Friday, March 6, 2009

White Board on Observation Day

One of the English teachers is being observed today. I haven't worked with her a lot, but I have had the chance to chat with her from time to time. She tends to have a lot of connection issues with her blue tooth (I am so glad that the new boards aren't blue tooth).

Yesterday, she came down to my room. She said she wanted to use the white board for the lesson she was being observed during. She wanted to project a worksheet in word and fill it in. She wanted to know the best way to do it. I'm a fan of showing rather than telling with technology, mostly because I'm not sure I tell all that well (never sure what level of terminology is going to offend or confuse, and easily travel into tangents). Besides, showing gives the learner a chance to try it for themselves right away, which helps them remember. If they don't try it until they go back to their room, they are more likely to forget, and a lot of egos won't let abide by having the same thing explained again. So, we went back to her room.

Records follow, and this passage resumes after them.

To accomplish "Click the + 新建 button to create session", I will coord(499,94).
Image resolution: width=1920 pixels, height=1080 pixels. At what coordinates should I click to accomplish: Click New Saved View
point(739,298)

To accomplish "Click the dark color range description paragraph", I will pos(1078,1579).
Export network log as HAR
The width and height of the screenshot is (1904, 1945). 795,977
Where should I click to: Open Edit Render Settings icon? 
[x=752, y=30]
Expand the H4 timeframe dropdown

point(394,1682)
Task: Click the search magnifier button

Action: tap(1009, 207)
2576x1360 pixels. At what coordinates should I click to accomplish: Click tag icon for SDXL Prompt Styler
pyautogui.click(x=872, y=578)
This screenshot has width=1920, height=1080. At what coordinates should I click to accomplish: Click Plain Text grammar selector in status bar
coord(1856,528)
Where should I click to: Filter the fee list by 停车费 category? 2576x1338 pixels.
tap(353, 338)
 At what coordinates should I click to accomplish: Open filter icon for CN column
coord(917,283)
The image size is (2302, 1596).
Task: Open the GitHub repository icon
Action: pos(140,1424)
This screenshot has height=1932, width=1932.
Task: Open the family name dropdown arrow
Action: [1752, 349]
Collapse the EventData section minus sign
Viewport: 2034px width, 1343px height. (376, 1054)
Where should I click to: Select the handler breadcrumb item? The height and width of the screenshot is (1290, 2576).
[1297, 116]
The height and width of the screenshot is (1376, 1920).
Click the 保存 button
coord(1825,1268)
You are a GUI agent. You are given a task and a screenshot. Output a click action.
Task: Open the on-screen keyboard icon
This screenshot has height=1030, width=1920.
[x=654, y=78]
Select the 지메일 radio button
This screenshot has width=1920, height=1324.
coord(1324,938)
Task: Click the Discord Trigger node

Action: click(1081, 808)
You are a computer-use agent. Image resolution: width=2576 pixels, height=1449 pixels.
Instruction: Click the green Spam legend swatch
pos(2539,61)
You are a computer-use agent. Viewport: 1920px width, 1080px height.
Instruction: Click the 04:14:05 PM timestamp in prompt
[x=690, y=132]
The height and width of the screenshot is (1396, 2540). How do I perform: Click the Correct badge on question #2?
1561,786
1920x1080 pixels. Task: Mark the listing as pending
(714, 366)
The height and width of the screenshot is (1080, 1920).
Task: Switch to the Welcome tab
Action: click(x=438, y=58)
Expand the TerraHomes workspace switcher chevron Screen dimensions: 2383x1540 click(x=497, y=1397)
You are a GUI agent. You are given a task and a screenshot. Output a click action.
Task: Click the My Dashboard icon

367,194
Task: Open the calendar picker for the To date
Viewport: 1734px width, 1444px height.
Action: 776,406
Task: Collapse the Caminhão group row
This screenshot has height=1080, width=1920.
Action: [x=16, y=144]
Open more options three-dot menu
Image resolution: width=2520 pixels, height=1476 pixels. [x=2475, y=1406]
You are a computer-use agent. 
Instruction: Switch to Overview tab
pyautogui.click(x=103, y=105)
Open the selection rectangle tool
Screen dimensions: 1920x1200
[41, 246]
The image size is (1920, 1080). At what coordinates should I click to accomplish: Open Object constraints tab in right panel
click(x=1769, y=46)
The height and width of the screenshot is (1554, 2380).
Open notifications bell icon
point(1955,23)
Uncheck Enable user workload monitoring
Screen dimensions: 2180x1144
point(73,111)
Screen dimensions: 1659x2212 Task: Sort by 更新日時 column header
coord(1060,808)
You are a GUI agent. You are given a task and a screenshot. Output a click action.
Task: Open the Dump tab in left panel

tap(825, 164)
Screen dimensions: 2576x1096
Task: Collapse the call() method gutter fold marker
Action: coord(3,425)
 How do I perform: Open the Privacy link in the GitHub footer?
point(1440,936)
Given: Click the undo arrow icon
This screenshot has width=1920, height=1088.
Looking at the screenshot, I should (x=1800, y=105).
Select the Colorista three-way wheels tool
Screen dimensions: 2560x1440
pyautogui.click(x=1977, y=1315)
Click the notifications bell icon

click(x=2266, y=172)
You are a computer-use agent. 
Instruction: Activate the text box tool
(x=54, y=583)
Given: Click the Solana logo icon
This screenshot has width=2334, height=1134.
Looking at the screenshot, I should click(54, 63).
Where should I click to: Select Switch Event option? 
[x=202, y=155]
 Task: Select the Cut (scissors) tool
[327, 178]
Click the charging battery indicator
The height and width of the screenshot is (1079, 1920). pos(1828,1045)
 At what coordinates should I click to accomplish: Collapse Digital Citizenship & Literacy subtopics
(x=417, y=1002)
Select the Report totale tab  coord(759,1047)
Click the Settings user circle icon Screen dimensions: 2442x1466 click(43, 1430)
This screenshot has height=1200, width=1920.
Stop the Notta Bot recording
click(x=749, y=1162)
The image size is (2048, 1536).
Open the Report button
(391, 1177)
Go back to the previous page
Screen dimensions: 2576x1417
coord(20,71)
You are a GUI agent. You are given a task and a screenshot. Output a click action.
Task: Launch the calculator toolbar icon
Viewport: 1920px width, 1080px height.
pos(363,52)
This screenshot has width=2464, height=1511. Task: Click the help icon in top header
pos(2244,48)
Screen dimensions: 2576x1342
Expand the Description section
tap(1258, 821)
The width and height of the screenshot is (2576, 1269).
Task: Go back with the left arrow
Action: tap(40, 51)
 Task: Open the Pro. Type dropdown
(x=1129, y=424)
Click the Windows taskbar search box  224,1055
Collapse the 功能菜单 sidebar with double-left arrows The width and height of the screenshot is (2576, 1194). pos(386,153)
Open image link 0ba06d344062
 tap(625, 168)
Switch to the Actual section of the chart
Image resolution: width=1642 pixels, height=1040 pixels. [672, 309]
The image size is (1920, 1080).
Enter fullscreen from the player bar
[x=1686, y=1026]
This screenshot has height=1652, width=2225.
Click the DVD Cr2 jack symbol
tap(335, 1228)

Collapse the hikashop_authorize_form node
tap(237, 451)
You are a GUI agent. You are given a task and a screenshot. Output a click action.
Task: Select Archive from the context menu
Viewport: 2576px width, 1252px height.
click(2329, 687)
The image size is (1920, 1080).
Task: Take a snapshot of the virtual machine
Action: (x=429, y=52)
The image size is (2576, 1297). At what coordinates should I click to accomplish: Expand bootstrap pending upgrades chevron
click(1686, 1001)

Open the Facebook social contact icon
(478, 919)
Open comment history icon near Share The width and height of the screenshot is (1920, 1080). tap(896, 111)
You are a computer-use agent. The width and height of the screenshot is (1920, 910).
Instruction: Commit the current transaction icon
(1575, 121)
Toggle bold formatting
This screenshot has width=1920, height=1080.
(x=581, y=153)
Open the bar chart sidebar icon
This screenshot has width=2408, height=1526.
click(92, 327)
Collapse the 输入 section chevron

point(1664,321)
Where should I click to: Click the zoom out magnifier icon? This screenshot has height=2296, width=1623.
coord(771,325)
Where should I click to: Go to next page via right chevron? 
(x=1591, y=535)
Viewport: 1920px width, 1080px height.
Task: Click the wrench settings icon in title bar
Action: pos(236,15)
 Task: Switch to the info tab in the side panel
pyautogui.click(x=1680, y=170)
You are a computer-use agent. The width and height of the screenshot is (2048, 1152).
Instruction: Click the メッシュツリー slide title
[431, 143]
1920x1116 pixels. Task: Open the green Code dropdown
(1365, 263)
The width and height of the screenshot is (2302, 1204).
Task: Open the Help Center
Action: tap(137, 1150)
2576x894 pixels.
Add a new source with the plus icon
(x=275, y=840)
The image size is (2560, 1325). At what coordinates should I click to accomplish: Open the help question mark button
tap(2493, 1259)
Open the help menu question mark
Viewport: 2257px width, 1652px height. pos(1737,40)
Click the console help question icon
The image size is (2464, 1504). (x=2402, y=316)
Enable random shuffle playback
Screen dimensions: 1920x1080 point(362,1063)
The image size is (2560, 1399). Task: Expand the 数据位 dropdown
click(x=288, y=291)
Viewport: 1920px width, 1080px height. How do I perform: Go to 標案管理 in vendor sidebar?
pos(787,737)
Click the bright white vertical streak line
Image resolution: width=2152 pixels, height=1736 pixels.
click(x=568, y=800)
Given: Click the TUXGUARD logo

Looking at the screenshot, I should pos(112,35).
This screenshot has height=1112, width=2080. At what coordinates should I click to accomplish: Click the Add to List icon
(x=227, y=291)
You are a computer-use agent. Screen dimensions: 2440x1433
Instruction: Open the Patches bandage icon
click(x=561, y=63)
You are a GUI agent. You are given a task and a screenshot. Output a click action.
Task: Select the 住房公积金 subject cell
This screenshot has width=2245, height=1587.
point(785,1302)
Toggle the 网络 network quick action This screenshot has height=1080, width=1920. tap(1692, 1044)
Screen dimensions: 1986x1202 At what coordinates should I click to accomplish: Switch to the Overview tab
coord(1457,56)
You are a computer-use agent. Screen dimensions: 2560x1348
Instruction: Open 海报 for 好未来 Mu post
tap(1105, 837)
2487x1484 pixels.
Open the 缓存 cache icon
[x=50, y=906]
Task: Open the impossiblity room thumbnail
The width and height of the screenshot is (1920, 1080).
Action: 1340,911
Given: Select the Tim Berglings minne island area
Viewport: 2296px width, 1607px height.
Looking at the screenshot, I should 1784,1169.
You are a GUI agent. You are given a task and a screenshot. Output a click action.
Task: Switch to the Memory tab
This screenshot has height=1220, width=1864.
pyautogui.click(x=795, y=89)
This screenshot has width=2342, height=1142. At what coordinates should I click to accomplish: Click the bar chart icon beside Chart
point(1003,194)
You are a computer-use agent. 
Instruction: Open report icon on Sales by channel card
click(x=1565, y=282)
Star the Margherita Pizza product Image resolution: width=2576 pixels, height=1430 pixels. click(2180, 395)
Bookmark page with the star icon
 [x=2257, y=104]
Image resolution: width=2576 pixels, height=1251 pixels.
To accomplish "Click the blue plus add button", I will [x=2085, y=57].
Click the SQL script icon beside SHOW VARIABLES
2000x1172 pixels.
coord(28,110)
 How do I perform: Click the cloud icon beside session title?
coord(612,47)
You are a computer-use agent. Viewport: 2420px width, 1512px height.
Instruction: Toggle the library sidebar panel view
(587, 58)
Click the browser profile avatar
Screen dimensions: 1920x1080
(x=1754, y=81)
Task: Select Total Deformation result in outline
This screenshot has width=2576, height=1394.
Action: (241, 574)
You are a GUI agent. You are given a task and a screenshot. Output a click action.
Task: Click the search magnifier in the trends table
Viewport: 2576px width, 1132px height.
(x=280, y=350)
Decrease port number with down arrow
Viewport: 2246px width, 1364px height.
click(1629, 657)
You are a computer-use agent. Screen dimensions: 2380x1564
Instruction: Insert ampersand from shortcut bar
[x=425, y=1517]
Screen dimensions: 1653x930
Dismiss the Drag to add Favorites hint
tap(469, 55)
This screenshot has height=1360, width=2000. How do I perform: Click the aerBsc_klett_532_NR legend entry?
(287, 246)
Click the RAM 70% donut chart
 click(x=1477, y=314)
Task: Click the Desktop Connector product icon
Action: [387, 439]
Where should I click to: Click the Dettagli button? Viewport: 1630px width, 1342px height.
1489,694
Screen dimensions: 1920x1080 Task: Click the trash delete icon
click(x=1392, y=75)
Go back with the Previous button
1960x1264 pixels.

The first problem, of course, was getting the entire word document to show at once. Fortunately, I'd just figured out where that button was in Word 2007. So, I explained where to click while she did it. I did the same thing to show her how to get ActivStudio to allow her to annotate over the desktop. This seemed a better option than using the Word Marker because she didn't want to save the annotations, and, with this being an observation, I didn't want her to have to deal with the same difficulties as the Calc teacher did--learning to wait for the program to scan the annotation, and having to remember to switch back to the marker.

After walking her through it, I closed everything down and had her try again without my help. I sometimes worry that teachers might feel that this is a bit condescending, but I find it effective. I set them up for success and let them succeed. If they can't get it without help, we start over. I try to not go too many steps without a pause for practice--that isn't going to help "set them up for success." I think that's a bit difficult for someone used to searching for the button that seems to make sense and just trying it. I can get ahead of myself if I'm not careful--and that is only going to confuse and frustrate the teachers. So I try to limit it to four or five mouse clicks in a row, then practice.

So, after getting it right, I left and let the teacher practice on her own. I promised that I would swing by right before the observation and make sure she still remembered everything and see if she needed anything else. And, I assured her, that if I was there observing, too "just in case" it wouldn't seem out of place to the Principal--the coach is supposed to observe.

This morning, about an hour before I was due to visit her, the English teacher showed up in my room with another question. She said that she had everything down, but wanted to know if there was a way to have students fill out the same form, one group at a time. I think I'm also better with being shown than told. I've found (and this is going back to when I worked at the help desk in grad school) that people who are having problems with technology don't always explain it in a way that I follow, and sometimes miss details. So, to avoid frustration on both ends, I've taken to the habit of cutting to the chase and asking them to show me, before I start trying to fix the wrong problem.

So we went back to her room. What she wanted was to put up the desktop annotation screen, write on it, minimize it, bring up a new blank one, and have the students write on it, minimize it, bring up another one, and have a different group write on it. Ok. Not a question I was actually able to answer right away. So I tried it with minimizing. Didn't seem to work--when I tried to start a new one, it just brought the minimized one back up. So, I went with save, close, open a new one. That seemed to be exactly what she had in mind.

I offered again to hang around. She decided she was nervous enough with one person observing. So, I told her I'd make sure to hang around my office and, should she need me, to just send a kid. I'll catch up with her after the observation and see how it went.